**How to complete this task:**
Retype the stretch of the promptfoo discussion below from "Giter Club home" through "with a suggestion!".

**Excerpt:**
= = = =

Giter Club home page Giter Club logo

Comments (7)

typpo avatar typpo commented on July 26, 2024 1

Thanks for explaining - let me give this some thought and get back to you with a suggestion!

from promptfoo.

typpo avatar typpo commented on July 26, 2024

Hi @zeldrinn,

Would the output depend on the value of legal_case_text? If so, can you structure it like this:

# ...
tests:
  - vars:
      legal_case_text: 'first case text....'
    assert:
      - type: equals
        value: "Yes"
  - vars:
        legal_case_text: 'second case text.....'
    assert:
      - type: equals
        value: "It is likely"

from promptfoo.

zeldrinn avatar zeldrinn commented on July 26, 2024

thanks for the quick reply @typpo! that's the approach i initially took, but it doesn't fully address the fact that the output also depends on the prompt, not just on the value of the vars (in this case legal_case_text). in other words, a common pattern when trying to optimize prompts is to run all the same test cases (input vars) on all of the different prompt variations (i.e. define your test cases via the cartesian product of [[var1a, var1b, ...], [var2a, var2b, ...], ...] and [prompt_variant_1, prompt_variant_2, ...]).

= = = =

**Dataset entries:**
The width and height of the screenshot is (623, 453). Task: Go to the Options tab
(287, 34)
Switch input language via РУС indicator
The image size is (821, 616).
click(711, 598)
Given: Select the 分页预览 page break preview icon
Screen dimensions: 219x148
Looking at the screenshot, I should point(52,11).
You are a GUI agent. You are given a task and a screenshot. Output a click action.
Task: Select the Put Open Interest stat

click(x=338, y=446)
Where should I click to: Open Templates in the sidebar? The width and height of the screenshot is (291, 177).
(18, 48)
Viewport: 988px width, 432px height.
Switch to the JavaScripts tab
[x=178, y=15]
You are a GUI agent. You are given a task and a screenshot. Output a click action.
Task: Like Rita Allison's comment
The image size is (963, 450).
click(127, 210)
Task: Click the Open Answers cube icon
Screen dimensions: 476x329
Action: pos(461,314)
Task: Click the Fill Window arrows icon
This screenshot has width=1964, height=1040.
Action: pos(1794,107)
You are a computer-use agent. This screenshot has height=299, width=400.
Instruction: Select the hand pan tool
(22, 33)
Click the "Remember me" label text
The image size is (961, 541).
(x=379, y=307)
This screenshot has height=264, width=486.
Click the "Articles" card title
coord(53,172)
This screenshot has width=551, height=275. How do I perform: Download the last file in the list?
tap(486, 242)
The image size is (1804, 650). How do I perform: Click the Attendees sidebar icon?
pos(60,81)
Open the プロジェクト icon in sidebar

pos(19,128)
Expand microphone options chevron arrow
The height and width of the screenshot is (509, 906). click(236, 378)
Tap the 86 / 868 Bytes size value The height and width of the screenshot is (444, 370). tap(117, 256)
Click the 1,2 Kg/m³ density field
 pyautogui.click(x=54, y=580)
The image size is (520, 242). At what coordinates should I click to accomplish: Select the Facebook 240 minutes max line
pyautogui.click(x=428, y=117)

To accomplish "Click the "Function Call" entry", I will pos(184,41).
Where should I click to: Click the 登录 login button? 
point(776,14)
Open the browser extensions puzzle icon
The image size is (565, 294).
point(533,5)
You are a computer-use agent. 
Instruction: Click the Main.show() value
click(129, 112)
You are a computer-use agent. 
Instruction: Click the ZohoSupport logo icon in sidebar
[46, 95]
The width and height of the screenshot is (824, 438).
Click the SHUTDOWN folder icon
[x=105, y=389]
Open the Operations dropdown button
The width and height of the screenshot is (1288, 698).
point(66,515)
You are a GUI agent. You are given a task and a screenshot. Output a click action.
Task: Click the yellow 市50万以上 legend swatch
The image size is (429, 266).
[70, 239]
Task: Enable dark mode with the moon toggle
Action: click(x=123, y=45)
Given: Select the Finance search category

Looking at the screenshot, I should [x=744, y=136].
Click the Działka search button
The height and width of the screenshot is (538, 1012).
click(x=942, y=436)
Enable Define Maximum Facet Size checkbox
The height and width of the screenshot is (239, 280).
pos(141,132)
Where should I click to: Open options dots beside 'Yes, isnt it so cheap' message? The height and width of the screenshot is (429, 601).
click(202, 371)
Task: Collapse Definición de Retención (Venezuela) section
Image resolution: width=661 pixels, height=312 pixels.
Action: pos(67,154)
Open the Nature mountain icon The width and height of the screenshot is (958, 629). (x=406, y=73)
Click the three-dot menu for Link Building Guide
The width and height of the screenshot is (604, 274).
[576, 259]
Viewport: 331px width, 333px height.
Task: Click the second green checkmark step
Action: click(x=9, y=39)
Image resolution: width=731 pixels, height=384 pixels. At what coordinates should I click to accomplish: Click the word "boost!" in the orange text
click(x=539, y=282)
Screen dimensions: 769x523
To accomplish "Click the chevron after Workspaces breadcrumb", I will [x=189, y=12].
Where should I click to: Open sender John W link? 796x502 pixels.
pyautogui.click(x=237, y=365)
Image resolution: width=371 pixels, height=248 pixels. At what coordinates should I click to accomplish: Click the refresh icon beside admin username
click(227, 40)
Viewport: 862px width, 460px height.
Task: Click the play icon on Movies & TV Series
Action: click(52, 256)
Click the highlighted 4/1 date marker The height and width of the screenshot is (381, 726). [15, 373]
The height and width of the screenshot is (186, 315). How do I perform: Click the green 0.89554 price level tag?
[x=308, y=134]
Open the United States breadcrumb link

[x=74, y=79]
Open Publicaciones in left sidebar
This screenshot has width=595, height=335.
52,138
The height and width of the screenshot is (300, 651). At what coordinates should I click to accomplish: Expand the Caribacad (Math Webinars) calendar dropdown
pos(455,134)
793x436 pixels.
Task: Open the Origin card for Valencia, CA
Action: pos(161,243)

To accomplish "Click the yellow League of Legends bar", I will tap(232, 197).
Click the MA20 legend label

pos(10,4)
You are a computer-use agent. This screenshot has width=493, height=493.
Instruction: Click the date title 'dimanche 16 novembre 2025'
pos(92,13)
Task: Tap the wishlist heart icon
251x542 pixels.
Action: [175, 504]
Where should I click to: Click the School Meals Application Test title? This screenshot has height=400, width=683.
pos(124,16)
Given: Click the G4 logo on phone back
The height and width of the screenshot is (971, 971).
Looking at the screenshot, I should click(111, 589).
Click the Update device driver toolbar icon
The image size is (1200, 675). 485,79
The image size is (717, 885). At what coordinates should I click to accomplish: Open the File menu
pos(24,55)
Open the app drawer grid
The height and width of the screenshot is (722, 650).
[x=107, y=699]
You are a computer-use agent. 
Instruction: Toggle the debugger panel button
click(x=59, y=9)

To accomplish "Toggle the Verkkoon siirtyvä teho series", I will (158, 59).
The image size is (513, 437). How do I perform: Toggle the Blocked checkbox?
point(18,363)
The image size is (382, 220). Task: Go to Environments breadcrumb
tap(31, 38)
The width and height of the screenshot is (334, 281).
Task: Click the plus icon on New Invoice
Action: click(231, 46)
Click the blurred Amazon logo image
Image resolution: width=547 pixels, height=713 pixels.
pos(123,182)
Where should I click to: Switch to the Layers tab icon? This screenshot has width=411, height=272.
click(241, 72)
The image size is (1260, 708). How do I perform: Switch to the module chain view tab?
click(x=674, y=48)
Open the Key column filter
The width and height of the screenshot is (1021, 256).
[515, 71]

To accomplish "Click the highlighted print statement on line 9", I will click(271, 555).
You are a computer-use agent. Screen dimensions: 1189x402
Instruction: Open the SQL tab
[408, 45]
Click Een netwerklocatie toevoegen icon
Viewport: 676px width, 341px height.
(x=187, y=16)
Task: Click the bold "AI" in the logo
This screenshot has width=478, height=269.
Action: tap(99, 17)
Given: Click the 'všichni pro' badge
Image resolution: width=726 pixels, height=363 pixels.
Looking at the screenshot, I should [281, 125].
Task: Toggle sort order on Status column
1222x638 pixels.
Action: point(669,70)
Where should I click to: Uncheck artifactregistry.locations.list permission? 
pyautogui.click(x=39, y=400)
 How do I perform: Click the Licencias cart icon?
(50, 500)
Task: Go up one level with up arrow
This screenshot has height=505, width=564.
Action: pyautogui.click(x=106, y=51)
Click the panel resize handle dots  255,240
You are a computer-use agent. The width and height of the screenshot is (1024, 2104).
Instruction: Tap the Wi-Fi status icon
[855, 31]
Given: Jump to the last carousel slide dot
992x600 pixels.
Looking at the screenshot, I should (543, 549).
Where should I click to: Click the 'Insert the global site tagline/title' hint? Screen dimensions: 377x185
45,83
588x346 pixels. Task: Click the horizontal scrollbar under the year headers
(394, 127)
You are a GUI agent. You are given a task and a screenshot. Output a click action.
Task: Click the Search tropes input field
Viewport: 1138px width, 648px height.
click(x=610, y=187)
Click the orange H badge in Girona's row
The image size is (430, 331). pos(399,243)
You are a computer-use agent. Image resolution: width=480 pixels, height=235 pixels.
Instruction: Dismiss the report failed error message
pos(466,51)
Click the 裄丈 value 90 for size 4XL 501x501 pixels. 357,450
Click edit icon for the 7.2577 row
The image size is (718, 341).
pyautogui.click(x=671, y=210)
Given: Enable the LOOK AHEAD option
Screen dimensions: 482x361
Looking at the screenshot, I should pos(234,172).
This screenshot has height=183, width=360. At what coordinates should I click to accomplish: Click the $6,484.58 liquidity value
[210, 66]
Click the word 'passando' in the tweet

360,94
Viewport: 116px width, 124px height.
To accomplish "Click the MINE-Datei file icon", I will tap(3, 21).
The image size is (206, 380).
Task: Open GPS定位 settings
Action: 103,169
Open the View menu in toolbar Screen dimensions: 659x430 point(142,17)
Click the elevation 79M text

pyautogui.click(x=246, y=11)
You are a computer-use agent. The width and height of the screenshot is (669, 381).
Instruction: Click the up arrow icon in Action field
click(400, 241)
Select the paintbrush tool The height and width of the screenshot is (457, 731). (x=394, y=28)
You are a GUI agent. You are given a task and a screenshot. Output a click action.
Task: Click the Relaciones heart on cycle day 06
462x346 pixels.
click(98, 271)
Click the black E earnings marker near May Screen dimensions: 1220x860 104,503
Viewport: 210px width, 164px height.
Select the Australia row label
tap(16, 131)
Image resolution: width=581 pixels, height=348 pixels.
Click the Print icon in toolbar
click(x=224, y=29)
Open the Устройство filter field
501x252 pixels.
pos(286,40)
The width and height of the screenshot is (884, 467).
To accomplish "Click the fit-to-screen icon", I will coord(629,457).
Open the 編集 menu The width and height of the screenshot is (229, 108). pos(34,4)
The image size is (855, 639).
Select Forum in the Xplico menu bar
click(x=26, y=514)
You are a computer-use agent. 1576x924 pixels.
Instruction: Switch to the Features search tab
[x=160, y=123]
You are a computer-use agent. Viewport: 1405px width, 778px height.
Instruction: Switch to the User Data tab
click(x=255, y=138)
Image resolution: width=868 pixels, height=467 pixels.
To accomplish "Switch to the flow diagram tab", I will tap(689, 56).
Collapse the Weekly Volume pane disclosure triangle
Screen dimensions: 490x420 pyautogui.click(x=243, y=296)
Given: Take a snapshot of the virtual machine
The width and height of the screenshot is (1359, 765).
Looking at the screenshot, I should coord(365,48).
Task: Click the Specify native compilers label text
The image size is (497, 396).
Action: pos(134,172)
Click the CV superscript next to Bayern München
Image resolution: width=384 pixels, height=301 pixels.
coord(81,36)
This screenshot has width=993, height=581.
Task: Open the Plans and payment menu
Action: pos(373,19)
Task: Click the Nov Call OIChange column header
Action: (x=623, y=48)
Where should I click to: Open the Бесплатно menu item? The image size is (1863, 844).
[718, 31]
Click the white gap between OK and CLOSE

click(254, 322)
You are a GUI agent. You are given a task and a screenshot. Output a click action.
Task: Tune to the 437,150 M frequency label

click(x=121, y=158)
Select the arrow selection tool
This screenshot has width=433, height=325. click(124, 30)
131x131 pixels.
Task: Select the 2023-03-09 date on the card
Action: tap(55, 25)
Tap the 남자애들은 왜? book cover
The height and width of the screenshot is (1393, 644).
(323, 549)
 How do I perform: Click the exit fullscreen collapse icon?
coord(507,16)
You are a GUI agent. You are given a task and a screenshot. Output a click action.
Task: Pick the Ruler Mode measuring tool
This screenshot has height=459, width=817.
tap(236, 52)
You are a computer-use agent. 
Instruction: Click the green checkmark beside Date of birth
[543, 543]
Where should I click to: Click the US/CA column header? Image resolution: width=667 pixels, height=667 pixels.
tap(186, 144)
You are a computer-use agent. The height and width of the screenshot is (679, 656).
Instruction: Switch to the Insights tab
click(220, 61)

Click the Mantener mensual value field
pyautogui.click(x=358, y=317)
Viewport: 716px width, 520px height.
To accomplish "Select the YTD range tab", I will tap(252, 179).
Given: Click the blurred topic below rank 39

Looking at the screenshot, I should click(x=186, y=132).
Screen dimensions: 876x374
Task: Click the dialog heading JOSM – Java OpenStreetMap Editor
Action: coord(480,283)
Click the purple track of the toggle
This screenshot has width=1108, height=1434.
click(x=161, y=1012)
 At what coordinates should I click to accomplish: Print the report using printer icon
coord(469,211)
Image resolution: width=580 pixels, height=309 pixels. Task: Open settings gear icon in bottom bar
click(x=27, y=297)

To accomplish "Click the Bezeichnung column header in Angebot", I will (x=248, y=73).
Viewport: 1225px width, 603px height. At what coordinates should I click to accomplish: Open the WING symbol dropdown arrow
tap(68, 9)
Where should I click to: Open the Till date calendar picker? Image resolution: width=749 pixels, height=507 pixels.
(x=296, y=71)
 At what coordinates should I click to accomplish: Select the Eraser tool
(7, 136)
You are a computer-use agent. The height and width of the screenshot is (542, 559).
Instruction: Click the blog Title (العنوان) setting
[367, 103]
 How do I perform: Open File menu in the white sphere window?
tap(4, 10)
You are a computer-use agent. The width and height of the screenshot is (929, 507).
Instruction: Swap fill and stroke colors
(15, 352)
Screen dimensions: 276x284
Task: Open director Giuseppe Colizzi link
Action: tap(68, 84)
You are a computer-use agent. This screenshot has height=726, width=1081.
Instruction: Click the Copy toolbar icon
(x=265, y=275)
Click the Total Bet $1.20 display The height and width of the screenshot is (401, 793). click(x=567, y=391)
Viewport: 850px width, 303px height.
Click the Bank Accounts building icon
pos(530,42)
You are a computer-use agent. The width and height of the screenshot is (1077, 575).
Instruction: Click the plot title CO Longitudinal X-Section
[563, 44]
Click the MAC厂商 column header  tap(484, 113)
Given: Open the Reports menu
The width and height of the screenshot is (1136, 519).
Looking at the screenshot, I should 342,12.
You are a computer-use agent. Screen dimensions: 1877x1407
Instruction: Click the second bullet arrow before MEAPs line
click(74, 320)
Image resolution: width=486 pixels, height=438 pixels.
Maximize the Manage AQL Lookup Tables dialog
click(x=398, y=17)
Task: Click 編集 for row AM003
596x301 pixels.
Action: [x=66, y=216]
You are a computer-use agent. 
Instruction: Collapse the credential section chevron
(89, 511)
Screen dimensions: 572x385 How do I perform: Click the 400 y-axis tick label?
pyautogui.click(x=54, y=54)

= = = =

**Result:**
Giter Club home page Giter Club logo

Comments (7)

typpo avatar typpo commented on July 26, 2024 1

Thanks for explaining - let me give this some thought and get back to you with a suggestion!